Supplied data
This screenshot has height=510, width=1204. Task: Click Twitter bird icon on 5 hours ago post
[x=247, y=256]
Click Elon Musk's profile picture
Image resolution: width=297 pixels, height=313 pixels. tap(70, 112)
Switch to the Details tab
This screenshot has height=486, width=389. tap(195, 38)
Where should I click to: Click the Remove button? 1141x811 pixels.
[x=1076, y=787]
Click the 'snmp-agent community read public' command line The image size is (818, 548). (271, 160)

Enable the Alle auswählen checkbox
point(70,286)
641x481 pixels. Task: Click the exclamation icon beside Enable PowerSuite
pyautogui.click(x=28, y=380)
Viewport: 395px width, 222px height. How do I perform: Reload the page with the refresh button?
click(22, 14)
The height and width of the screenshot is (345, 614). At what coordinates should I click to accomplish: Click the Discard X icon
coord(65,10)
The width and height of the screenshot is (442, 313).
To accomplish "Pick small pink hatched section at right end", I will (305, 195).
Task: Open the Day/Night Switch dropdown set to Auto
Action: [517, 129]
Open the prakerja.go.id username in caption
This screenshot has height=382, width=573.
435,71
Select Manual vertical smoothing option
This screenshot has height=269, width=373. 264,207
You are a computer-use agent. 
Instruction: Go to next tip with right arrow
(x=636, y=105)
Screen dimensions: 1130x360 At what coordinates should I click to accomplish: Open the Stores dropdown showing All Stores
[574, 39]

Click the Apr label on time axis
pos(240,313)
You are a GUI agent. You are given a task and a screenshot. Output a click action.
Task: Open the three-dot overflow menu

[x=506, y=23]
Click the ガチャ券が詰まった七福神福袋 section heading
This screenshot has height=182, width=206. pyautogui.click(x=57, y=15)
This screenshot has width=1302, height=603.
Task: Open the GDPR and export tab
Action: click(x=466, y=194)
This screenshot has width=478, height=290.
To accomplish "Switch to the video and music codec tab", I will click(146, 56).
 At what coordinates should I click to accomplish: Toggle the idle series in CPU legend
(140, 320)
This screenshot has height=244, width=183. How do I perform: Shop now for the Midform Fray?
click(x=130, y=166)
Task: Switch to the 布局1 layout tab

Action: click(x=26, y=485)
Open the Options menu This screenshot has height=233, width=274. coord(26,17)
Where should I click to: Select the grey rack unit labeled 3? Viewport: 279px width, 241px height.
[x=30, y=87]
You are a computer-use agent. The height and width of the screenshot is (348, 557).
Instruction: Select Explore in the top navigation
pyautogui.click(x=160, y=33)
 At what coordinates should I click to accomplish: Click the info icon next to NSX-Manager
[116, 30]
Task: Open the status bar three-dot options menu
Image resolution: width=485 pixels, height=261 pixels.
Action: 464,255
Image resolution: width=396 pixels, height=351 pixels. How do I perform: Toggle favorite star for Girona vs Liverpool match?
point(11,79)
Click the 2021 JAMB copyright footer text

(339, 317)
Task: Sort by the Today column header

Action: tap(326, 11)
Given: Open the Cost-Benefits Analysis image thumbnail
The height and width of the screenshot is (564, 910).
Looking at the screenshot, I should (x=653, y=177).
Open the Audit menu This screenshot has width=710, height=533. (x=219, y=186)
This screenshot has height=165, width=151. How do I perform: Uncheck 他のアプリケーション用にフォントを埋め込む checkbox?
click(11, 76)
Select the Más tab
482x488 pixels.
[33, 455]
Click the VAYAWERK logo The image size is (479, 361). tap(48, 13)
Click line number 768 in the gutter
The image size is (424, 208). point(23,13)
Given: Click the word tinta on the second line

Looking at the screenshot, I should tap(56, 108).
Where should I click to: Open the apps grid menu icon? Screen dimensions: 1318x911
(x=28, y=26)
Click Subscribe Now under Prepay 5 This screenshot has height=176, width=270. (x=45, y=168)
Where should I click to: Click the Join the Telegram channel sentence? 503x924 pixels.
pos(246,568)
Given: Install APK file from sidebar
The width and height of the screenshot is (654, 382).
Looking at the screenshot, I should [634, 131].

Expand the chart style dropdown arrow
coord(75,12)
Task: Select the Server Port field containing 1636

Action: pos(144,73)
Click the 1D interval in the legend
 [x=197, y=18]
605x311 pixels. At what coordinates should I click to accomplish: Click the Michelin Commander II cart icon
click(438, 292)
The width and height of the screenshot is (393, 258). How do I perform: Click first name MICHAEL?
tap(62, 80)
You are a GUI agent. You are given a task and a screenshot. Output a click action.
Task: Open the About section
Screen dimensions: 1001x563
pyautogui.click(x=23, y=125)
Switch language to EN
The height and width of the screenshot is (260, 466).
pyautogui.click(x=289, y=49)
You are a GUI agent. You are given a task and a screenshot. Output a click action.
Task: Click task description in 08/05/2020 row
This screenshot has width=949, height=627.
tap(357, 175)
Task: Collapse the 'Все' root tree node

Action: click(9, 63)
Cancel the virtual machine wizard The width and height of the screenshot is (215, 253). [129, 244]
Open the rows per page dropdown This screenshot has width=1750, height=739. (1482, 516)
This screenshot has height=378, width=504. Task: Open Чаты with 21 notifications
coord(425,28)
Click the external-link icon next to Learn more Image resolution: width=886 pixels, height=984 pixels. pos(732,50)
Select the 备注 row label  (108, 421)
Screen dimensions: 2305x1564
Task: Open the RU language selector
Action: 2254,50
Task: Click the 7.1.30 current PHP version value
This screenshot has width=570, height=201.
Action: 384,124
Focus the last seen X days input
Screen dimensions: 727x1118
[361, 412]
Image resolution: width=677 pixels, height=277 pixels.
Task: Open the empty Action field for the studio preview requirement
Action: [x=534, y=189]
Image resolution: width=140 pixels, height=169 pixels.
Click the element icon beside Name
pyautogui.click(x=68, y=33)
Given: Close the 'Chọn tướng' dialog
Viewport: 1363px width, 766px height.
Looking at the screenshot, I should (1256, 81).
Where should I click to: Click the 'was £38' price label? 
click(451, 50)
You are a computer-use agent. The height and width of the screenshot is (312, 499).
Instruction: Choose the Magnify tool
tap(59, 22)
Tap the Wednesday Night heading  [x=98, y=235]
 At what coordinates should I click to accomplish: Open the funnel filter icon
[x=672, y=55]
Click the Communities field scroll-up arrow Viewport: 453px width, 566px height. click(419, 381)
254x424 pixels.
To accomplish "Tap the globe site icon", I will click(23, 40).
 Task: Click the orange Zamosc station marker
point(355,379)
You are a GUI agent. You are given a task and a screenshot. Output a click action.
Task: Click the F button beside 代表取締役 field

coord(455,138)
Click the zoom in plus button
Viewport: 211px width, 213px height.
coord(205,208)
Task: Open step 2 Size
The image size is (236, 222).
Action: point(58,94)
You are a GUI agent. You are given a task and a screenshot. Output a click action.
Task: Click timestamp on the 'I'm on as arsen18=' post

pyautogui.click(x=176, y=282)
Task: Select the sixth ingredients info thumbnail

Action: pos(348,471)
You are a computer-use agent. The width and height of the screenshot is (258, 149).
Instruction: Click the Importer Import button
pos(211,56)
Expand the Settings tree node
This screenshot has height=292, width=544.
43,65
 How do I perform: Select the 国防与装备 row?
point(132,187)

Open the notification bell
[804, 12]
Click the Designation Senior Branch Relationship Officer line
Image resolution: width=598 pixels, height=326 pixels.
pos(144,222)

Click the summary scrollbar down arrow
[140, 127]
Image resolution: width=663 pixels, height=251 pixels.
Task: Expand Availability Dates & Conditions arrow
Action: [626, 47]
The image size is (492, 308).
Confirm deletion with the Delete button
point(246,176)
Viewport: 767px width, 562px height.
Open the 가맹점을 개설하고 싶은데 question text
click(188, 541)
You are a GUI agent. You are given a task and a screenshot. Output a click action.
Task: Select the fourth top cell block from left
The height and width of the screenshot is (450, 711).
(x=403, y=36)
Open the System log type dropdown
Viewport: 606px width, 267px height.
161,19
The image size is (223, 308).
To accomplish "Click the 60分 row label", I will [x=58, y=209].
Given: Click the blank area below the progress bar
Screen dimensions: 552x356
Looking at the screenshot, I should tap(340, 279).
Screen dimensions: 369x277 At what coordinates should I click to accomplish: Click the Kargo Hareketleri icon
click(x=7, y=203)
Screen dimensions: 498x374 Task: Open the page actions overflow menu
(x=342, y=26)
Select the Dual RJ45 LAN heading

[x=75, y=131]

About this task
Return every line of the preceding records in which the word "from" appears.

Task output
Given: Install APK file from sidebar
Task: Select the fourth top cell block from left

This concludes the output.